2. Pulse Rate ( Heart Rate)

  • Left ventricle contracts causing a wave of blood to surge through arteries – called a pulse.  Felt by palpating artery lightly against underlying bone or muscle.
  •                           Carotid, brachial, radial, femoral, popliteal, posterior tibial, dorsalis pedis.
  • Assess: rate, rhythm, strength – can assess by using palpation & auscultation. 
  • Pulse deficit – the difference between the radial pulse and the apical pulse – indicates a decrease in peripheral perfusion from some heart conditions.
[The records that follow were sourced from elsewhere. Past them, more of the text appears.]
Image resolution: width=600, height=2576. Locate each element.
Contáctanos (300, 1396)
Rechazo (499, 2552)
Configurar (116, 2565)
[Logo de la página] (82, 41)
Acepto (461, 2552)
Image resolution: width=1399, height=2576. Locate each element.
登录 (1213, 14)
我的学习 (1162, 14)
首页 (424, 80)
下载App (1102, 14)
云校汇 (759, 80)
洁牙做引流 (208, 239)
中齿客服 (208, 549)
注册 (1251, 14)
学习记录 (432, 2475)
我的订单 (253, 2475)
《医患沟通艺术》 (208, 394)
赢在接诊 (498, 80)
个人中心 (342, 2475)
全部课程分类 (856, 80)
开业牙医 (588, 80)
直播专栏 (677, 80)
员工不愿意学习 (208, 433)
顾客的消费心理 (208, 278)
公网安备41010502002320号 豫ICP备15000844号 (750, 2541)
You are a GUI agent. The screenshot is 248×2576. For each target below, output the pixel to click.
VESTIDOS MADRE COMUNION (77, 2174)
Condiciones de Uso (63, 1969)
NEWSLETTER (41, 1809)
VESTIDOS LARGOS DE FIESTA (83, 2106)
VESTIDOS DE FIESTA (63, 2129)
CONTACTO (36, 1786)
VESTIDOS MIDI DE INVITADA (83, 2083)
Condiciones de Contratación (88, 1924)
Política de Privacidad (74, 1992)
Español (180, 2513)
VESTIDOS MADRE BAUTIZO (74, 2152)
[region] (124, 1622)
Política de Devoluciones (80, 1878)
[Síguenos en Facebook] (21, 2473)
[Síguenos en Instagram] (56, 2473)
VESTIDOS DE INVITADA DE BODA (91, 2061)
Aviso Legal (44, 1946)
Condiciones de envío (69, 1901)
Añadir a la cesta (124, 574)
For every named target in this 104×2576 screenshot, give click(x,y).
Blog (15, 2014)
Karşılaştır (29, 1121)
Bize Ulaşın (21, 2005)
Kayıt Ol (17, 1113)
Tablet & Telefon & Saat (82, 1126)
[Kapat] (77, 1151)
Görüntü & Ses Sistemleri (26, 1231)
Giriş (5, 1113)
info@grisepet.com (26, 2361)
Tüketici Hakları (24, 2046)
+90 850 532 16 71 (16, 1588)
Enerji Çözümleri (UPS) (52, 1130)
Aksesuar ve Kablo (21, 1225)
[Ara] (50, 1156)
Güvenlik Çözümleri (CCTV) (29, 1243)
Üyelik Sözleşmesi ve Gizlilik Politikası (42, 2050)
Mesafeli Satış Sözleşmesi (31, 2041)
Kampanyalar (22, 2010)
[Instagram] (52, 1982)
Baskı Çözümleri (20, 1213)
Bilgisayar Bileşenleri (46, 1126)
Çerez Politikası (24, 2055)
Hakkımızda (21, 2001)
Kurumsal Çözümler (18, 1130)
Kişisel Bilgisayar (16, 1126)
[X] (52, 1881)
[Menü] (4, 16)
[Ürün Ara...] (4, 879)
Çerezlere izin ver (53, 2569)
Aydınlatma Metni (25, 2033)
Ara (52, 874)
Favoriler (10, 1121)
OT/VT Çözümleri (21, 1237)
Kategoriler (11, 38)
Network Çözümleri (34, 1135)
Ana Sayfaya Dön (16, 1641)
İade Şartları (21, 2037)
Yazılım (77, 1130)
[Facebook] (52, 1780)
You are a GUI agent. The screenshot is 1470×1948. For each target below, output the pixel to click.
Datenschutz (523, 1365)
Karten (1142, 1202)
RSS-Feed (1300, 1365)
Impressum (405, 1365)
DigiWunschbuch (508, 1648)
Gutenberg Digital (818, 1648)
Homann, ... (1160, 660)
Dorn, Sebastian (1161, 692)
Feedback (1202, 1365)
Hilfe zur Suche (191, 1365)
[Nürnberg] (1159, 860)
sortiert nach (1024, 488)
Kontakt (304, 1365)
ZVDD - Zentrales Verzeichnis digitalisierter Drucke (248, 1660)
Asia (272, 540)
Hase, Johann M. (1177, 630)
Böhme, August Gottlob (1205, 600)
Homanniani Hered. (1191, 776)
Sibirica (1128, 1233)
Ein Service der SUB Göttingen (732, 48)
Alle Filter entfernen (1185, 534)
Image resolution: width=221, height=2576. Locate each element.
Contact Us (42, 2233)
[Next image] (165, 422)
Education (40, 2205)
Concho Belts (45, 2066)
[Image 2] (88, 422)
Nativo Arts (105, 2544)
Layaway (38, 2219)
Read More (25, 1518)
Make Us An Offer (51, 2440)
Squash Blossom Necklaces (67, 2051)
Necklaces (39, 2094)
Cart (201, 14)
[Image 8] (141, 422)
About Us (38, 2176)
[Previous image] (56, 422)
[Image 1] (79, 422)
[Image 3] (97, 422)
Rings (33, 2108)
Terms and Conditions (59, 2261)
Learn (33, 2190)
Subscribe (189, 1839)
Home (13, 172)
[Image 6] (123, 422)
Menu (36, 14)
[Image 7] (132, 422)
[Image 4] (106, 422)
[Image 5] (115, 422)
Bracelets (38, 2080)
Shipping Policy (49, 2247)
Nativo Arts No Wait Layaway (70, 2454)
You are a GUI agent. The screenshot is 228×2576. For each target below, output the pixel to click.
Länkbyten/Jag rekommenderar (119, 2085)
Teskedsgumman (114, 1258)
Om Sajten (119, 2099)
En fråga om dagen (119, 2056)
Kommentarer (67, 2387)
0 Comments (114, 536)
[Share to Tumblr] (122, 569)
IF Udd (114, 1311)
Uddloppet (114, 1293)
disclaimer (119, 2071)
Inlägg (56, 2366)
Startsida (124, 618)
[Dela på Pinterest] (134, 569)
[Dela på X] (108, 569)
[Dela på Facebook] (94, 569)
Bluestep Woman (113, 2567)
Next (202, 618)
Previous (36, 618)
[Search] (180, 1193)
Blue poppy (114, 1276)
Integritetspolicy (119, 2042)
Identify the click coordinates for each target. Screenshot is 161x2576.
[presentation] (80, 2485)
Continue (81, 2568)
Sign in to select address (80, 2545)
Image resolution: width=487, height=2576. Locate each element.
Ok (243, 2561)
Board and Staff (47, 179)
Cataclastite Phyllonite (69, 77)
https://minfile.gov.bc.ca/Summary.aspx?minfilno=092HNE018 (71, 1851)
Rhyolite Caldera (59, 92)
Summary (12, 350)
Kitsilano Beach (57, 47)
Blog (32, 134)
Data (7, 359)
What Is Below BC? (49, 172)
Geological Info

Procedure for Assessing Pulses
  • Peripheral – place 2nd, 3rd & 4th fingers lightly on skin where an artery passes over an underlying bone.  Do not use your thumb (feel pulsations of your own radial artery).  Count 30 seconds X 2, if irregular – count radial for 1 min. and then apically for full minute.
  • Apical – beat of the heart at it’s apex or PMI (point of maximum impulse) – 5th intercostal space, midclavicular line, just below lt. nipple – listen for a full minute “Lub-Dub”
  1. Lub – close of atrioventricular (AV) valves – tricuspid & mitral valves
  2. Dub – close of semilunar valves – aortic & pulmonic valves
 
 
 
 
Assess: rate, rhythm, strength & tension
  • Rate – N – 60-100, average 80 bpm
  1. Tachycardia – greater than 100 bpm
  2. Bradycardia – less than 60 bpm
 
  • Rhythm – the pattern of the beats (regular or irregular)
  • Strength or size – or amplitude, the volume of blood pushed against the wall of an artery during the ventricular contraction
  1. weak (lacks fullness)
  2. Full, bounding (volume higher than normal)
  3. Absent (cannot be felt or heard)                            
       0----------------- 1+ -----------------2+----------------- 4+
     Absent              weak                   Normal              Bounding 

Normal Heart Rate
Age                                  
 Heart Rate                         
 Infants (1 m - 2 y ) 120-160
 School ages ( 6 y - 11 y )  75-100
 Adult 60-100


Radial
The radial pulse is felt on the wrist , just under the thumb


Brachial
Cubital fossa, medial to biceps tendon.


Carotid
Just lateral to upper border of thyroid cartilage medial to SCM.
Carotid artery can’t be assessed from standing to avoid fainting and the assessment must be done unilateral.

Femoral Artery
Below inguinal ligament, midway between ASIS and pubic symphysis


Popliteal
Flex knee before palpating.
In midline, on popliteal side of lower end of femur (the most difficult to palpate )
*It can be assessed from prone position with flexed knee ( but not for pregnancy , obese and old age )


Posterior tibial
Posterior, inferior to medial malleolus, between flexor digitorum longus and flexor hallucis longus


Dorsalis pedis
Lateral to extensor halluces longus, over tarsal bones

Measure HR by stethoscope


beat of the heart at it’s apex or PMI (point of maximum impulse) – 5th intercostal space, midclavicular line, just below the nipple – listen for a full minute “Lub-Dub”

3.Respiratory Rate

  • Assess  by observing Rate, Rhythm & Depth
  • Inspiration – inhalation (breathing in)
  • Expiration – exhalation (breathing out)
  • I&E is automatic & controlled by the medulla oblongata (respiratory center of brain)
  • Normal breathing is active & passive
  • Asses after taking pulse, while still holding hand, so patient is unaware you are counting respiration

The normal values of respiratory rate are approximately

  • 12-20 breaths/min for normal adult.
  • 30-60 breaths/min for normal new born.
  • 25-35 breaths/min for 1 year old.
  • 20-25 breaths/min for preschool child.